Zélie Adebola remembers when the soil of Orïsha hummed with magic. Burners ignited flames, Tiders beckoned waves and Zélie’s Reaper mother summoned forth souls.
But everything changed the night magic disappeared. Under the orders of a ruthless king, magi were killed, leaving Zélie without a mother and her people without hope.
Now Zélie has one chance to bring back magic and strike against the monarchy. With the help of a rogue princess, Zélie must outwit and outrun the crown prince, who is hell-bent on eradicating magic for good.
Danger lurks in Orïsha, where snow leoponaires prowl and vengeful spirits wait in the waters. Yet the greatest danger may be Zélie herself as she struggles to control her powers – and her growing feelings for an enemy.
I’ve owned a copy of Tomi Adeyemi’s Children of Blood and Bone for a while now. I put off reading it – it was super long and, as I have mentioned approximately 10,000 times during the life of this blog, I’m not much of a fantasy person. I was worried that, at 525 pages, it wouldn’t hold my attention.

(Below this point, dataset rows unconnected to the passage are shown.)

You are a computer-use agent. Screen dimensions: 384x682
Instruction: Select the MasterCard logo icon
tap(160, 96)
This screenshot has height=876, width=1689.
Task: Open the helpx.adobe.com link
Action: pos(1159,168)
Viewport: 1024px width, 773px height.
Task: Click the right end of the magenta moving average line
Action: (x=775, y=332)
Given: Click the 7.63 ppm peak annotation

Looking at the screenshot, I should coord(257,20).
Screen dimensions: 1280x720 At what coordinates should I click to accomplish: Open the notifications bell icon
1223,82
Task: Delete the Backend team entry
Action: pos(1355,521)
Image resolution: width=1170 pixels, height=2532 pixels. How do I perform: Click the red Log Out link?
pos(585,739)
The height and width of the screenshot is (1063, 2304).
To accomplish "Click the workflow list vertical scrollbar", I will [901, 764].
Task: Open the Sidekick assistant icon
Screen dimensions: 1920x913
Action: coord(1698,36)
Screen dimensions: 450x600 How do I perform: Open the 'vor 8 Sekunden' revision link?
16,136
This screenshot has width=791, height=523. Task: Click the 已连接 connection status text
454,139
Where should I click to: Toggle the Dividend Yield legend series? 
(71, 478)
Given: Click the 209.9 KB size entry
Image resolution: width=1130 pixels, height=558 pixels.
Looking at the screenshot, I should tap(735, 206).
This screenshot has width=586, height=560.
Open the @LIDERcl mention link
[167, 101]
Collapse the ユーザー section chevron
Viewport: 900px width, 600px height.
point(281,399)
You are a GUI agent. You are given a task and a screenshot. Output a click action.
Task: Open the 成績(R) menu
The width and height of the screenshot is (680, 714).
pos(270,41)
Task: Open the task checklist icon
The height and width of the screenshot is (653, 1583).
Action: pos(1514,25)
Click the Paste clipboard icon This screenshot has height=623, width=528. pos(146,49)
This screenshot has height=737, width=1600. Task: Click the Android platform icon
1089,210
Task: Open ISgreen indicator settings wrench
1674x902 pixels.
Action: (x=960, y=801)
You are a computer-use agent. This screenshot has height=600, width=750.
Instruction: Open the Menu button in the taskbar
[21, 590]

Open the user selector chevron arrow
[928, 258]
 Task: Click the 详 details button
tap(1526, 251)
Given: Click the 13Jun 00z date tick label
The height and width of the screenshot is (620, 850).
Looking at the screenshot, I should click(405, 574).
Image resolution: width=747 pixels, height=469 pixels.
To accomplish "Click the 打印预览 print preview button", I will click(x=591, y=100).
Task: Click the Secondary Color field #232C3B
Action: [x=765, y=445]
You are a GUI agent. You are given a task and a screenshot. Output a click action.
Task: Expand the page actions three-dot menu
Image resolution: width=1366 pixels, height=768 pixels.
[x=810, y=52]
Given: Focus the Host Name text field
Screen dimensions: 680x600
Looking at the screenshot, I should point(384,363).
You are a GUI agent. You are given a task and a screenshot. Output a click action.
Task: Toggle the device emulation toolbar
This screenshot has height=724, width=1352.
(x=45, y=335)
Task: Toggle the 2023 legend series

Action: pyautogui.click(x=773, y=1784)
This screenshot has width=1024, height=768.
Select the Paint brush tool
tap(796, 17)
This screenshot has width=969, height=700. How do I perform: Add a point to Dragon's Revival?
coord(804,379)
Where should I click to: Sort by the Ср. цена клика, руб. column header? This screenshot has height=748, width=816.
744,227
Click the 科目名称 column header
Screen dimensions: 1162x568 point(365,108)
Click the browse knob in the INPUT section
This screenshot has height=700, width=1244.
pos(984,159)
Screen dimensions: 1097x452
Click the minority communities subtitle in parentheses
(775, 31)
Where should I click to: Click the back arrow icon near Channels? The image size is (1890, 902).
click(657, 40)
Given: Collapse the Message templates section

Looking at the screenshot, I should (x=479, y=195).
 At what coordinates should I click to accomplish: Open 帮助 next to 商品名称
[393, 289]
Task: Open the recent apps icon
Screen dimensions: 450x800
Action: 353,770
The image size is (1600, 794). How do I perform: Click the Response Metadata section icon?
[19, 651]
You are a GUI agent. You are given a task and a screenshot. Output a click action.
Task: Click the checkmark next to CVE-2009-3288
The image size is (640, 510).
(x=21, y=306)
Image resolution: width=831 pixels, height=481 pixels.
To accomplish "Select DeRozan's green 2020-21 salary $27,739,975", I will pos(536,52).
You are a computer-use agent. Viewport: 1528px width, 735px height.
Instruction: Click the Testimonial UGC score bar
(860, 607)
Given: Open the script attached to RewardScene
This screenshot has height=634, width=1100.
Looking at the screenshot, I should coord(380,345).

Wtf is wrong with me? Did I not consider Adeyemi’s six figure advance? The movie that was optioned, like, IMMEDIATELY? The entire blogosphere’s ecstatic reaction to this story?
Once again it was proved to me that I should really listen. Children of Blood and Bone is so good. SO GOOD. So good that, even though, as is standard for me at the moment, it took FOREVER to finish, every time I opened the book I was immediately hooked. The kids on the train, the strange gentleman who keeps asking me out on the bus and the biting cold of waiting around for whatever the next public transportation I was catching fell away. There was only Zélie, Amari, Tzain and Inan and their quest to bring back magic/destroy magic in Orïsha.
In many ways, Children of Blood and Bone is nothing incredibley unique. Even in my limited engagement with the genre I could see all of the hallmark tropes: family betrayal, forbidden love (written to sexy, heart breaking perfection I should add), a magic system I will never completely grasp (I thought I had a handle on who did what but then those cancer guys showed up?!), but the West African setting (Adeyemi is Nigerian-American) – for me, anyway – totally refreshed the narrative.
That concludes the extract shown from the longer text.